Sally Binard is an artist and marine biologist whose work is deeply influenced by her educational background in biology, psychology, and scientific illustration. A child of first generation Haitian and Belgian immigrant parents, she currently lives in Key West, Florida, where she is working on a series of portraits exploring experiences of mixed-race identity. Check out the artist's website here.
Jo Cosme is a multidisciplinary artist from San Juan, Puerto Rico who was displaced to Seattle, WA in the aftermath of Hurricane María. Her politically provocative work includes photography, video, installations, sound pieces, and illustrations. Check out the artist's website here.
Nicole Delgado is a Puerto Rican poet, artist, and found of La Impresora, an artist-led studio specializing in Risograph printing and small-scale editorial work. It is the only project of this nature in the Caribbean. Delgado has published several books of poetry, most recently Días Naturales and Periodo Especial. Check out the artist's website here.
Alfonso Fuentes Colón is a composer, improvisation pianist, and professor at the Conservatory of Music of Puerto Rico. His concerto for clarinet and large orchestra, "Oda para los árboles caídos," is inspired by the devastation caused by Hurricane María. He is accompanied by the clarinetist Oskar Espina Ruiz. Check out the artist's website here.
Sarabel Santos Negrón is a multidisciplinary artist, educator, and the director of the Museo de Arte de Bayamón in Puerto Rico. Her work on memory and landscape is created with found materials such as high-consumption industrial supplies, paper, sound recordings, photographs, and mixed media. Check out the artist's website here.
Coasts in Crisis 2019 Event
Charlotte Rogers | project manager
Charlotte Rogers is the Lisa Smith Discovery Chair Associate Professor of Spanish at the University of Virginia, where she specializes in twentieth- and twenty-first-century Latin American and Caribbean environmental humanities.

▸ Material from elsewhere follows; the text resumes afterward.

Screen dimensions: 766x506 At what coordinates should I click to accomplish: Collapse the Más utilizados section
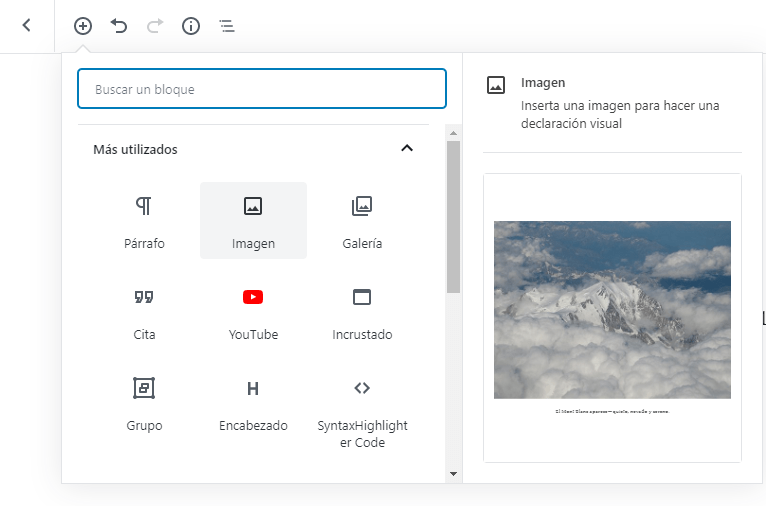[x=406, y=149]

Her work takes a comparative approach to representations of tropical ecologies in contemporary literatures, arts, and cultures. Visit her faculty web page here
Caroline Whitcomb | event coordinator
Caroline Whitcomb is a Ph.D Candidate at the University of Virginia in the department of Spanish, Italian, and Portuguese. With Professor Charlotte Rogers, she helped to conduct outreach, gather submissions, recruit and select artist participants, and facilitate the original Coasts in Crisis event at UVA in 2019. Inspired by that event, her dissertation focuses on contemporary Caribbean poetry in the era of climate change. After graduation, she hopes to work in a professional capacity that supports artists and makers and helps them continue to create.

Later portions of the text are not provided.